During the Mexican Revolution he served in the Federal Army of counterrevolutionary dictator Victoriano Huerta, being Huerta's youngest general, and after Huerta's fall fought with Juan Andreu Almazán, but soon fled Mexico for exile in Cuba and later the United States. Upon his return to Mexico, he worked as a soap manufacturer, but found the work boring, and longed for a return to military activity.

In 1927 the National League for the Defense of Religious Liberty offered him command of the Cristeros, an army of Catholic rebels fighting against religious persecution by the government forces of President and Institutional Revolutionary Party (PRI) founder Plutarco Elías Calles.

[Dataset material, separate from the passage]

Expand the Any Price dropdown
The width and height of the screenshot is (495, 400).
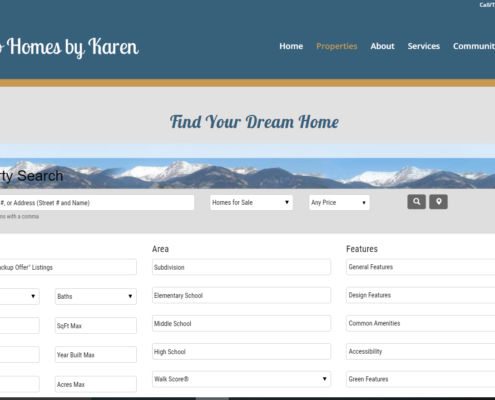339,202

Gorostieta has been called a Mason and lifelong anti-clerical, but recent letters of his have led historians to believe he was neither. Gorostieta's motivation for taking command of the rebels was not only the high salary he was offered (about 3000 pesos per month, or twice the salary of a regular Army General), or even his political ambition, but his passionate belief in defending religious freedom. Gorostieta's 1928 "Plan de Los Altos" called for changes to the 1917 Constitution's Article 27 (which the Cristeros saw as restricting the rights of Catholics) and — more important to Gorostieta — install a regime based upon Classical Liberalism in Mexico. Philosophically, he favored a return to the Juarez-inspired 1857 Constitution and its view of non-interference and toleration for religion, rather than the Calles' administration's reading of the 1917 Constitution as demanding the subordination of all religious organizations to the state. Although openly contemptuous of his subordinates' religious faith (several of his officers were priests), Gorostieta respected the military acumen of the Jalisco farmers under his command, and believed he could turn them into a professional fighting force equal to the regular army.

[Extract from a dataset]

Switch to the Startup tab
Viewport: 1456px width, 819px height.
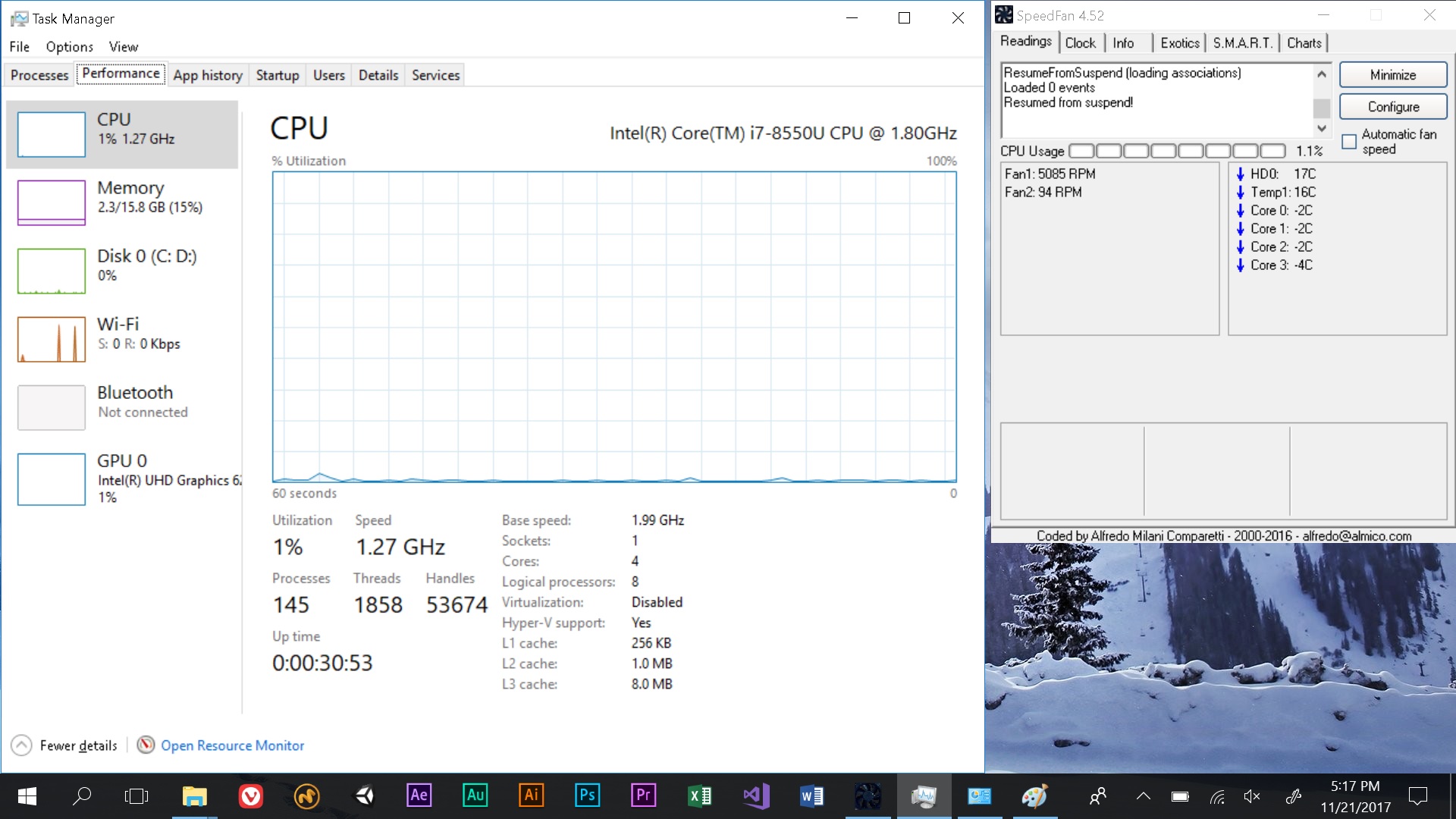277,75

His importance as a Cristero leader was in bringing military discipline to an unorganized insurgency. He is credited with turning Cristero "armies" into a Cristero Army, which, for a time, was winning battles in the limited region where it operated: rural Jalisco, Michoacan, Colima and Zacatecas. However, without support from the Mexican church hierarchy or the Vatican and torn by internal dissension, the Cristeros were largely irrelevant as a political or military force as a negotiated settlement was worked out by Monsignor Edmund A. Walsh between the Vatican and the Mexican state over interpretations of the Church's rights under the Constitution.

==Death==
Nineteen days before a cessation of hostilities, based on an agreement worked out by U.S. Ambassador Dwight Morrow between Pope Pius XI and Mexican bishop Pascual Díaz y Barreto, was to take effect, Gorostieta was killed in action following a Mexican government military intelligence operation (2 June 1929). With the movement rapidly collapsing, Gorostieta was attempting a retreat into Michoacán, where he hoped to recruit followers and continue the rebellion. A Federal officer, who had infiltrated the Cristero's as a mole inside Gorostieta's inner circle, tipped off the Mexican cavalry to the general's presence in Atotonilco, Jalisco, and killed him in a short firefight.

==In popular culture==
Gorostieta was portrayed by Andy Garcia in the 2012 film Cristiada, aka "For Greater Glory", an epic historical drama also starring Eva Longoria, Eduardo Verástegui and Peter O'Toole.